We can plot the moving average or moving variance and see if it varies with time. By moving average/variance we mean at any point in time $t$, we can take the average/variance of the $m$ last time periods. $m$ is then known as the window size.

Pandas has a built-in method called rolling(), which can be called along with .mean() and .std() to calculate these rolling statistics. Let's take a window size of 8 for this example.

roll_mean = ts.rolling(window=8, center=False).mean()
roll_std = ts.rolling(window=8, center=False).std()

fig = plt.figure(figsize=(12,7))
plt.plot(ts, color='blue', label='Original')
plt.plot(roll_mean, color='red', label='Rolling Mean')
plt.plot(roll_std, color='black', label = 'Rolling Std')
plt.legend(loc='best')
plt.title('Rolling Mean & Standard Deviation')
plt.show(block=False)

The red and black lines represent the rolling mean and rolling standard deviations. You can see that the mean is not constant over time, so we can reconfirm our conclusion that the time series is not stationary based on rolling mean and rolling standard error.

The Dickey-Fuller test is a statistical test for testing stationarity. The null-hypothesis for the test is that the time series is not stationary. So if the test statistic is less than the critical value, we reject the null hypothesis and say that the series is stationary. The Dickey-Fuller test is available in tsa.stattools sub-module of the statsmodels library.
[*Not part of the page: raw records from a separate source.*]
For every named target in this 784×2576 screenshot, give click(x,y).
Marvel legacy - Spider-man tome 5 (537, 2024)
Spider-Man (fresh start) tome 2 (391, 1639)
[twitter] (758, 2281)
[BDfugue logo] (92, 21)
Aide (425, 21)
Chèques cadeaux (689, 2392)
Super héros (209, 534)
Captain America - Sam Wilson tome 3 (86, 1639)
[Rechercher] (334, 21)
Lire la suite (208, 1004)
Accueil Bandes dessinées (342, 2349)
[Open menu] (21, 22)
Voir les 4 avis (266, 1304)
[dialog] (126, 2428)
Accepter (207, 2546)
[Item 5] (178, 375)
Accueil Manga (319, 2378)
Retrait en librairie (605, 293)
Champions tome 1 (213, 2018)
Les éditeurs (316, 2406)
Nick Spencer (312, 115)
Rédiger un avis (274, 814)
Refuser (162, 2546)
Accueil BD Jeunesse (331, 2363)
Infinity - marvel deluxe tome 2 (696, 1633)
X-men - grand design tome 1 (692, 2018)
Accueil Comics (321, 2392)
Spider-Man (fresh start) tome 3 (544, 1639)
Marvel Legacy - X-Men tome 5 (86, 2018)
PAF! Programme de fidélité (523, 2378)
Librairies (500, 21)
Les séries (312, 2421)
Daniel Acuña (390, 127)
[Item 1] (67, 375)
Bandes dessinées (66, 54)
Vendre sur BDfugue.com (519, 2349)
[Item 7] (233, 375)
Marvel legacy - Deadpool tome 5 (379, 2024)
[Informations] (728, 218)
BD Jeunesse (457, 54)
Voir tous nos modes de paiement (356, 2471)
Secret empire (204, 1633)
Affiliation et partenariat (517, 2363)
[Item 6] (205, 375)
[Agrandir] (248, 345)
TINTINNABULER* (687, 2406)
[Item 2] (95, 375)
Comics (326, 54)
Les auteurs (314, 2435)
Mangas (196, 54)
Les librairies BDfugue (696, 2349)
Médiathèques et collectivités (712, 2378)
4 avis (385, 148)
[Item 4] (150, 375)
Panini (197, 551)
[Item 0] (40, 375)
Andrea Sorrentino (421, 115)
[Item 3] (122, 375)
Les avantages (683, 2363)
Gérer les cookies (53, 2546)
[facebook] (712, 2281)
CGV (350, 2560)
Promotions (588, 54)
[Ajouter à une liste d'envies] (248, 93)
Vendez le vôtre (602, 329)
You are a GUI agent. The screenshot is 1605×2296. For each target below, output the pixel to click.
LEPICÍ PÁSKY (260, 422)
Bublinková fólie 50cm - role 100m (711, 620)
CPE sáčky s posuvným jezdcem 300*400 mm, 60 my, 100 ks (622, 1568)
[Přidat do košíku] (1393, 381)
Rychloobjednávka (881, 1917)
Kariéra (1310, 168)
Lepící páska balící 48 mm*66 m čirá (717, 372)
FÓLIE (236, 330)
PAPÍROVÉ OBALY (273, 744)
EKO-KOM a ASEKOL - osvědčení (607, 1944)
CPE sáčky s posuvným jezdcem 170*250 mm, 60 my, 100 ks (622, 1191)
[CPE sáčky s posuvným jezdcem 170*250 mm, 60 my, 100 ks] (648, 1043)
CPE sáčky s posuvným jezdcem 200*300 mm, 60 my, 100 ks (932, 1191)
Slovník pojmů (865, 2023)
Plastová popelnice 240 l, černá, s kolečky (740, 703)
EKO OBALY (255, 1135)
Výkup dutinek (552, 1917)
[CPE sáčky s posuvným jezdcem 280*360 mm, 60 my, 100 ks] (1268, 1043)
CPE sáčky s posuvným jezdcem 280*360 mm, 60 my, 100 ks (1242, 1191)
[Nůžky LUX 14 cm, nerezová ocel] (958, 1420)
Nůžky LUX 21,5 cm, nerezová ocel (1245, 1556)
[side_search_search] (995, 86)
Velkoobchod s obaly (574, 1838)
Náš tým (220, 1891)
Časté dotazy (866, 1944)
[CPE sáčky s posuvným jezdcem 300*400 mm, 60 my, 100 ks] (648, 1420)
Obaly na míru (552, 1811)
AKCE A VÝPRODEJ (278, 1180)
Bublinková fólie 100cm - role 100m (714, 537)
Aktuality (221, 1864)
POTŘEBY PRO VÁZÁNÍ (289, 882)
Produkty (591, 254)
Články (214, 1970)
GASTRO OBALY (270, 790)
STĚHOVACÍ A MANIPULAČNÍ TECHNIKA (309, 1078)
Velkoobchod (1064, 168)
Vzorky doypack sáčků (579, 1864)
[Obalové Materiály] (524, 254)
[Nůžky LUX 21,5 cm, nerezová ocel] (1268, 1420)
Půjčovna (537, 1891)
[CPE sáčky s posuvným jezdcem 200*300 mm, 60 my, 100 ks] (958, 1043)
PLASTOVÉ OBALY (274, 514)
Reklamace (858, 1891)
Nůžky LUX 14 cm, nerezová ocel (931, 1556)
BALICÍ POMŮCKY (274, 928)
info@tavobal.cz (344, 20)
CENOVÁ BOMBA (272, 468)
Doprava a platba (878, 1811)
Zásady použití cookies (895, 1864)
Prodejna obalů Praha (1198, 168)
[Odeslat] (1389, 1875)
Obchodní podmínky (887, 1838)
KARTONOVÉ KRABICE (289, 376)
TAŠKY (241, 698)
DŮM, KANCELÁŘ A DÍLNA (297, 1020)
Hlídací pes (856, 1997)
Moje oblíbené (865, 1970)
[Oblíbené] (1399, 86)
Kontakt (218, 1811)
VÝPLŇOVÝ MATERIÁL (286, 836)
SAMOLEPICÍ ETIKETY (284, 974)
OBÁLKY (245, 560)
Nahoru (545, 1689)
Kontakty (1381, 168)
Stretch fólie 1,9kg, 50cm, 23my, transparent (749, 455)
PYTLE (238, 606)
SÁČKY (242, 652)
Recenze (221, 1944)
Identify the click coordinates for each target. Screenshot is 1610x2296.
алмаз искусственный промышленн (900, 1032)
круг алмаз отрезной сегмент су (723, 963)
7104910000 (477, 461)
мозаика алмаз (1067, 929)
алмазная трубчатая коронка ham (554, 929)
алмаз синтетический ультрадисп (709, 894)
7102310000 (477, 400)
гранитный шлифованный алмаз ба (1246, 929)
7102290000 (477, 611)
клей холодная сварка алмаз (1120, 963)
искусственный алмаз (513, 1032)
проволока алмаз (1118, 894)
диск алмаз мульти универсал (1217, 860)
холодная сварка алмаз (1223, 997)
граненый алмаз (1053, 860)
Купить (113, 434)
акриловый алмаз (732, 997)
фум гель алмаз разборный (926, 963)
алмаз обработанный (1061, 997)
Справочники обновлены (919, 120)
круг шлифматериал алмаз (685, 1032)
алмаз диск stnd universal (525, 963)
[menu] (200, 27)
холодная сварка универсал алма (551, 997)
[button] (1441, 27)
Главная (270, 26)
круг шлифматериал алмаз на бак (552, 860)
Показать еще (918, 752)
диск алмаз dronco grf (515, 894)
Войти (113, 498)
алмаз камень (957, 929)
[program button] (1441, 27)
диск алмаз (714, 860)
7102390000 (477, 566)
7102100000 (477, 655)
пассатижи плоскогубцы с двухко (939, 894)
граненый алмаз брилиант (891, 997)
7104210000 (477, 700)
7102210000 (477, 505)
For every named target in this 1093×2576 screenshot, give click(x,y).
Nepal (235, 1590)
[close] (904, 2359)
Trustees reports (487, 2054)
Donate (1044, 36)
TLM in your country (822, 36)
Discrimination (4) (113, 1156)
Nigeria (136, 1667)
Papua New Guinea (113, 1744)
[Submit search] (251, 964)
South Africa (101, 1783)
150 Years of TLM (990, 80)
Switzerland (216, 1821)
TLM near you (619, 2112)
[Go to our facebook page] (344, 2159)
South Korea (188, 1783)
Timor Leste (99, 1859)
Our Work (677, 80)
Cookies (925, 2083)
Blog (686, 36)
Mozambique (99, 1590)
More details on this can be viewed here.

from statsmodels.tsa.stattools import adfuller

dftest = adfuller(ts)

# Extract and display test results in a user friendly manner
dfoutput = pd.Series(dftest[0:4], index=['Test Statistic', 'p-value', '#Lags Used', 'Number of Observations Used'])
for key,value in dftest[4].items():
    dfoutput['Critical Value (%s)'%key] = value
print(dftest)

(3.761375741674094, 1.0, 8, 63, {'1%': -3.5386953618719676, '5%': -2.9086446751210775, '10%': -2.591896782564878}, 314.84474355172597)

A nice print-out of the Dickey-Fuller test can be found below. The p-value is 1 here, so the time series is not stationary!

print ('Results of Dickey-Fuller test: \n')

print(dfoutput)

Results of Dickey-Fuller test: 

Test Statistic                  3.761376
p-value                         1.000000
#Lags Used                      8.000000
Number of Observations Used    63.000000
Critical Value (1%)            -3.538695
Critical Value (5%)            -2.908645
Critical Value (10%)           -2.591897
dtype: float64

A great overview of how to test for time series stationarity can be found here.

In this lab, you learned how to check for the stationarity of a time series in Python. You used rolling statistics, with rolling mean and rolling standard deviation to check for trends and seasonal elements in a time series, and how to use Dickey-Fuller test to run a statistical test on a time series and check for its stationarity with a significance level.